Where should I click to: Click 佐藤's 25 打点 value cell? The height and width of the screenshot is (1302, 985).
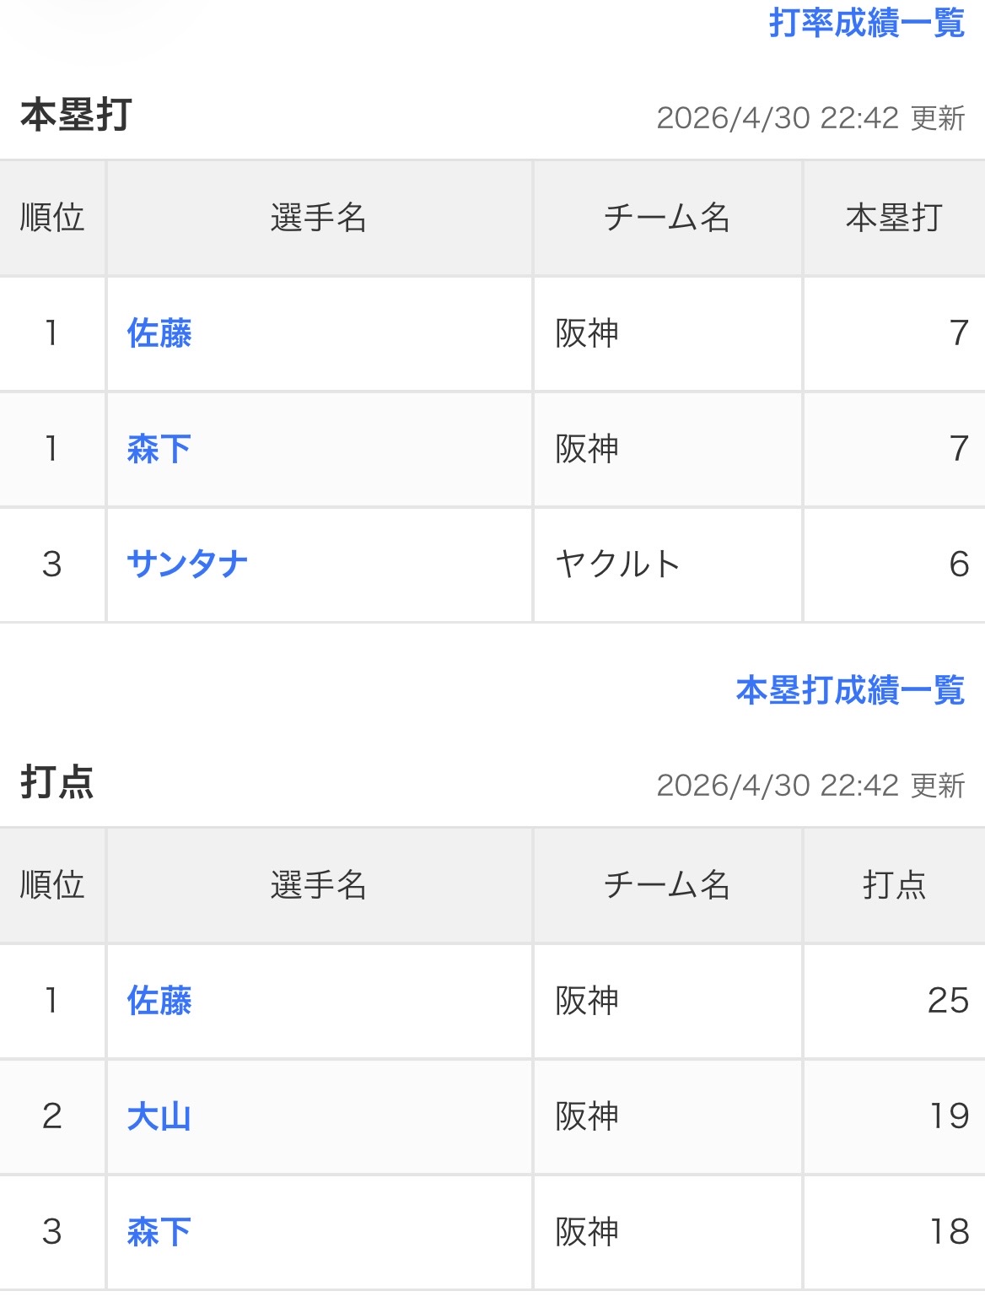point(948,1001)
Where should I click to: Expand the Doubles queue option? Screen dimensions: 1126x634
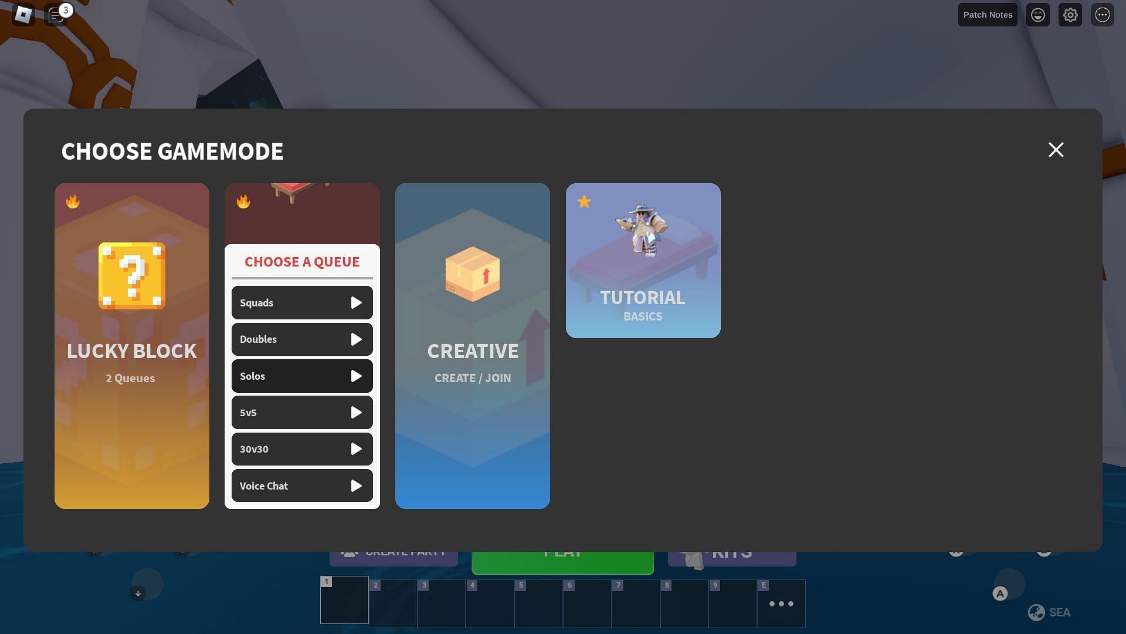coord(357,338)
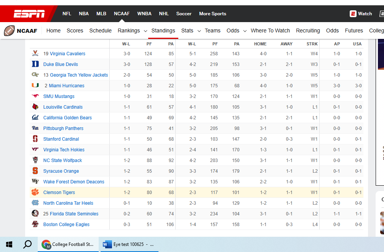The width and height of the screenshot is (384, 252).
Task: Click the Watch button
Action: point(360,13)
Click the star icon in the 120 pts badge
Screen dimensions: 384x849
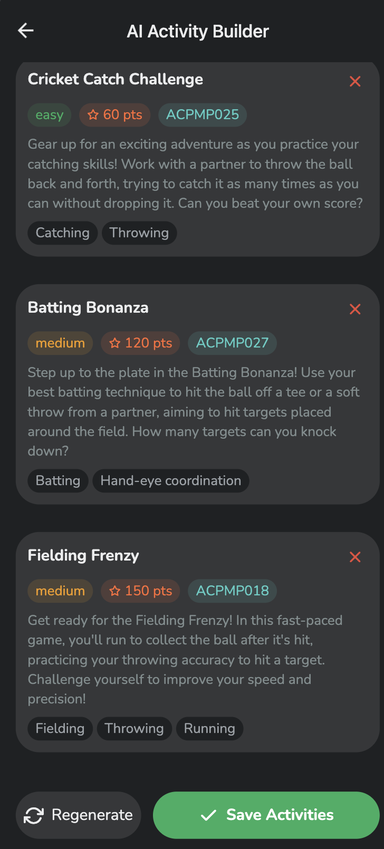click(x=114, y=343)
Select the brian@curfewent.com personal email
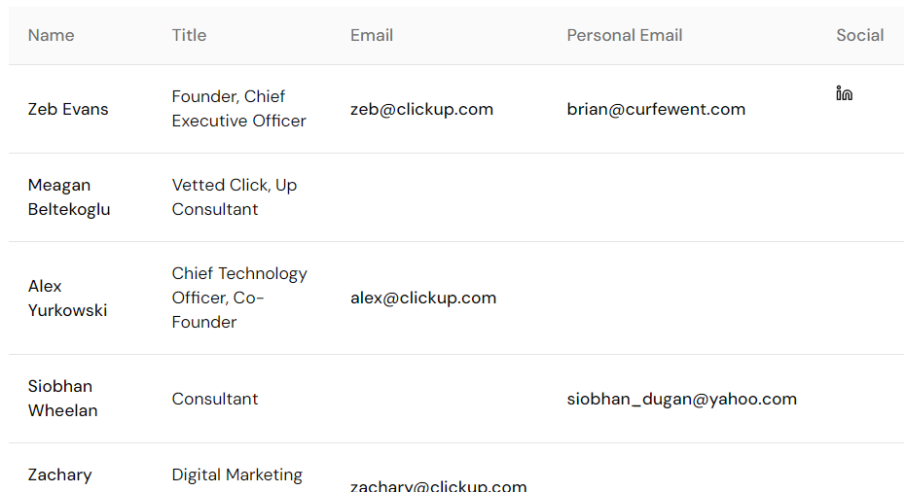Screen dimensions: 906x492 (x=656, y=109)
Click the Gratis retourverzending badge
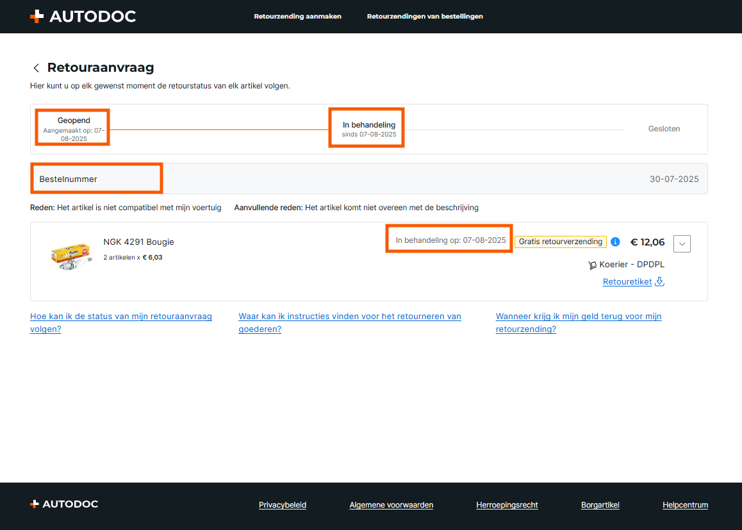Screen dimensions: 742x530 [560, 242]
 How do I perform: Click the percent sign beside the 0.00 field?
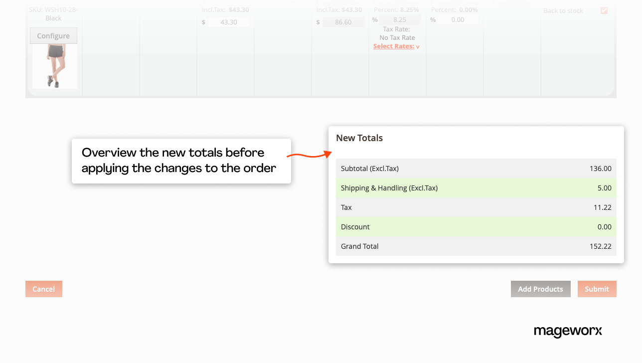[432, 19]
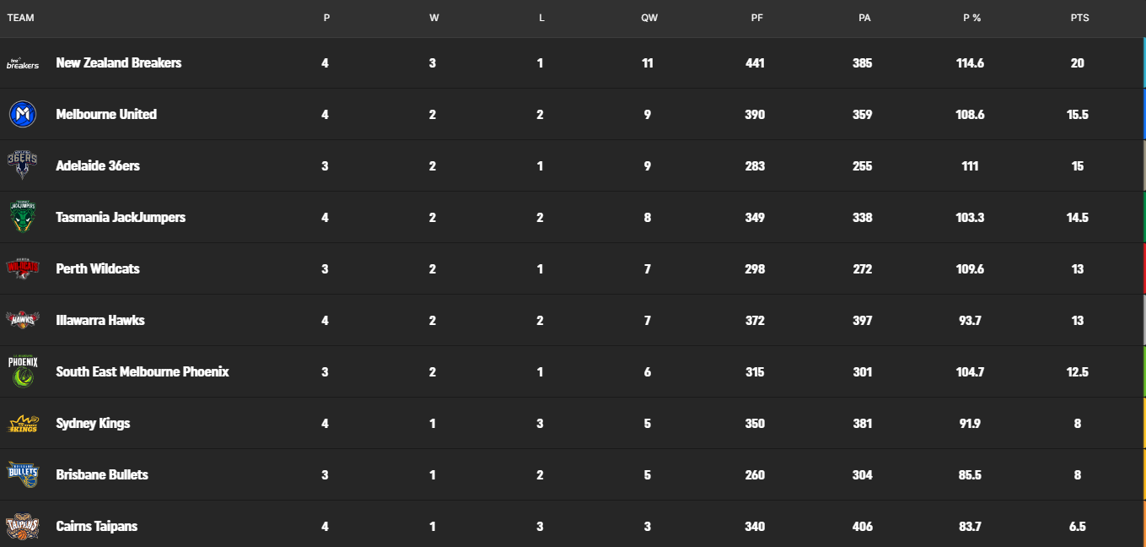The width and height of the screenshot is (1146, 547).
Task: Click Cairns Taipans' points value 6.5
Action: [x=1077, y=527]
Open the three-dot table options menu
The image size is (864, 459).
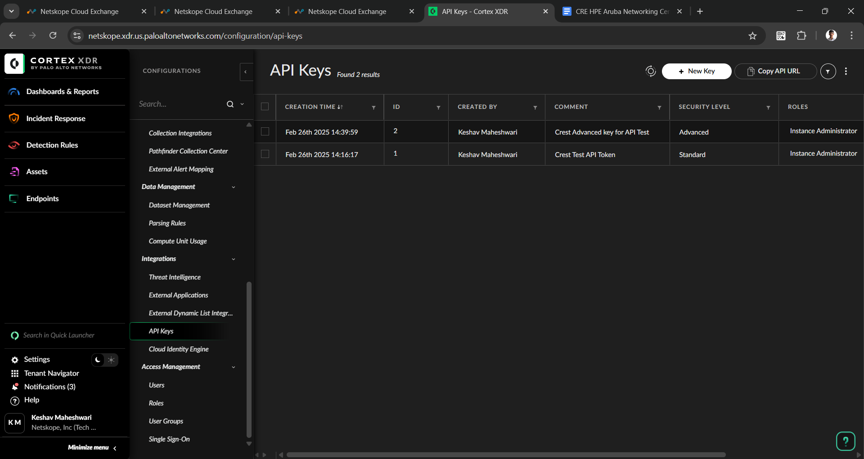coord(846,71)
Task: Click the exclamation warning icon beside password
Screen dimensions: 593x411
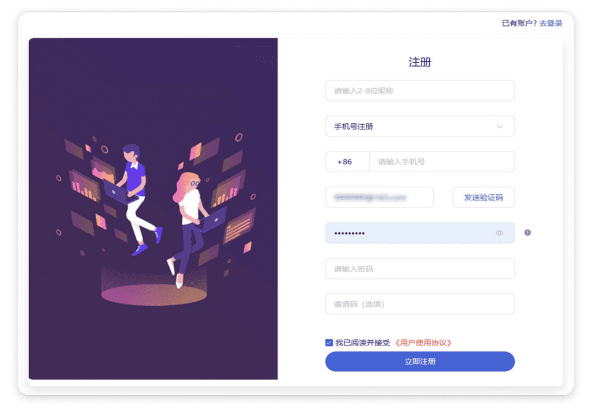Action: (528, 233)

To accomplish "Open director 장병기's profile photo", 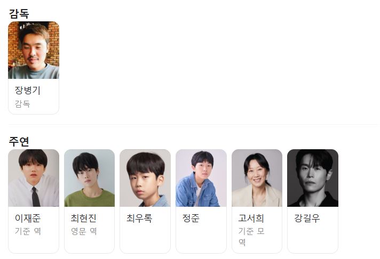I will (x=34, y=50).
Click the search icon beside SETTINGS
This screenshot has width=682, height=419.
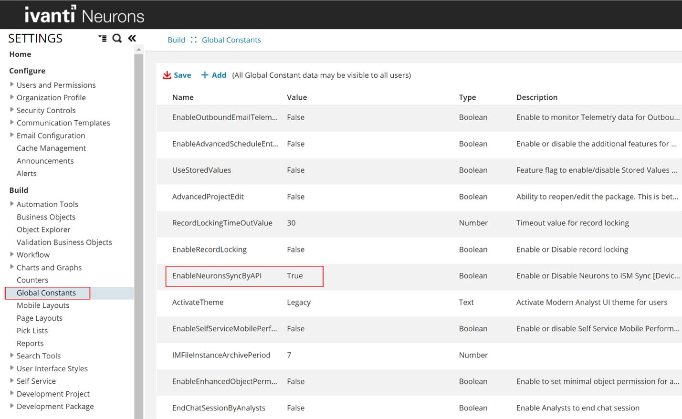coord(117,38)
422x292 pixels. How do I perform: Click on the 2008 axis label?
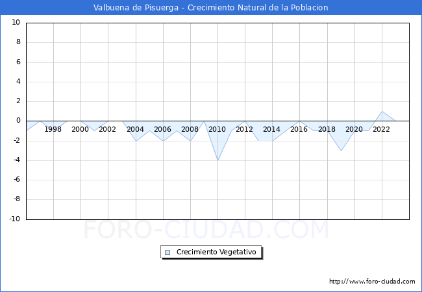(x=190, y=129)
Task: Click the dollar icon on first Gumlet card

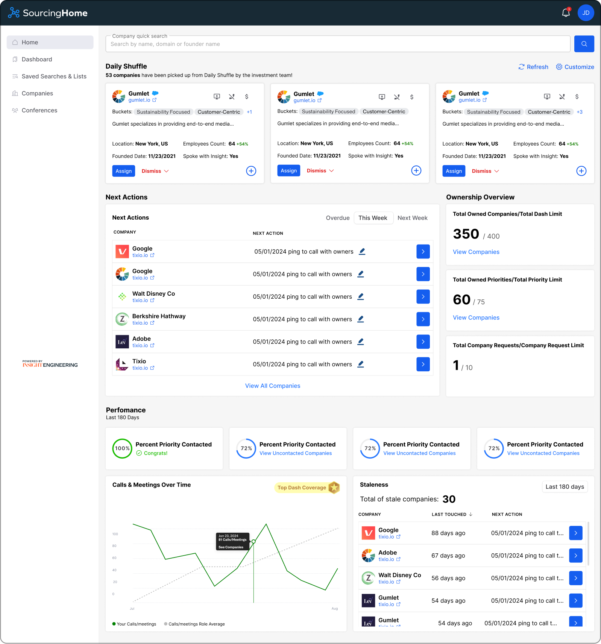Action: click(247, 97)
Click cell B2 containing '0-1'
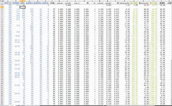Screen dimensions: 172x106 coord(16,5)
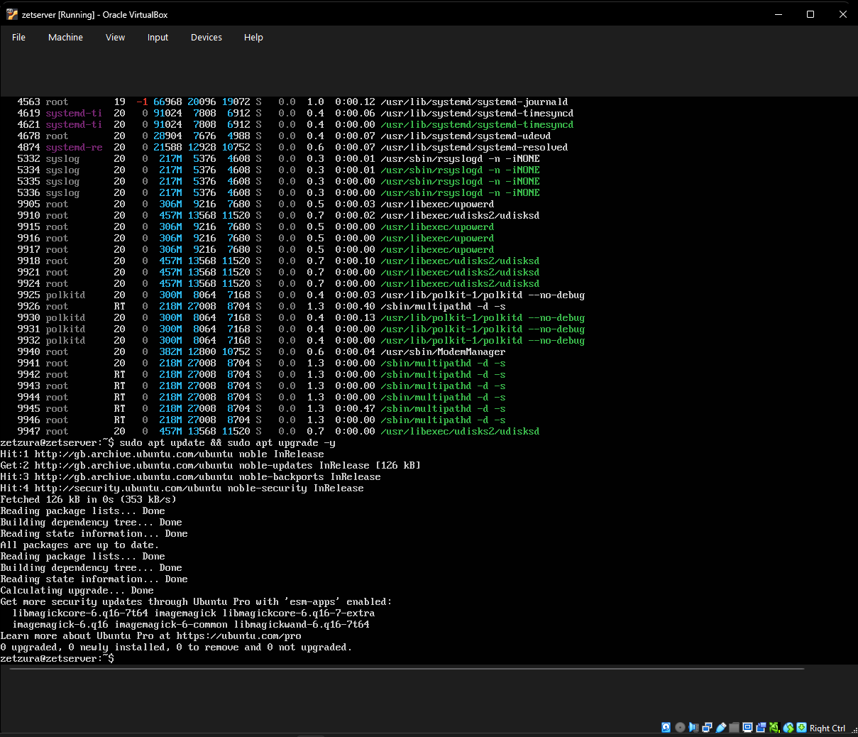The width and height of the screenshot is (858, 737).
Task: Open the Help menu
Action: tap(253, 37)
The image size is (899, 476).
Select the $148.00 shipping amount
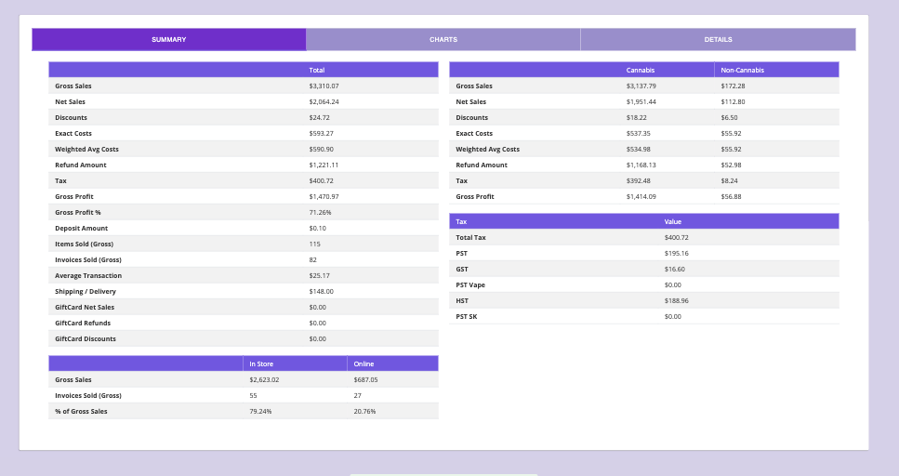(321, 291)
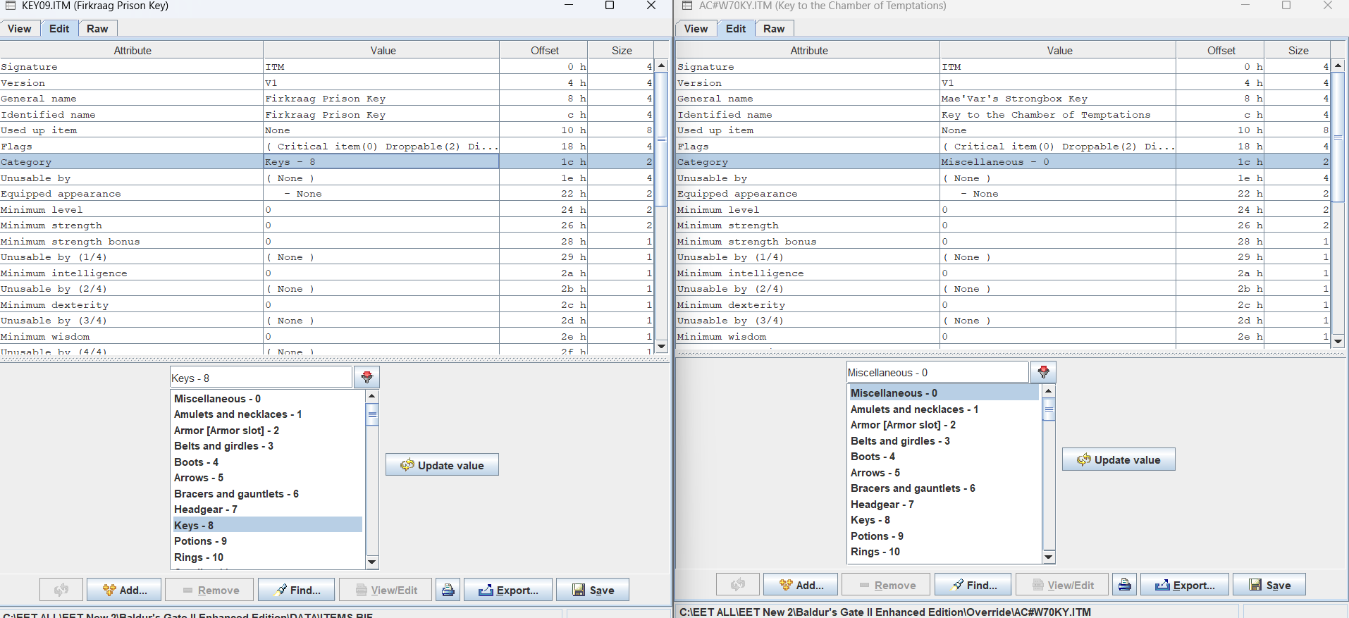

■ ■ ■ ■ ■ ■ ■

Please print the line that contains "Task: Click the dollar" along with every later line of the material, exactly, through the last one. Leave pictures out of the copy.

> _Exercise output_
Task: Click the dollar icon on first Gumlet card

Action: click(247, 97)
Click cell B2 containing '0-1'
Screen dimensions: 172x106 coord(16,5)
The width and height of the screenshot is (858, 737).
Task: Open the Help menu
Action: tap(253, 37)
The image size is (899, 476).
Select the $148.00 shipping amount
(321, 291)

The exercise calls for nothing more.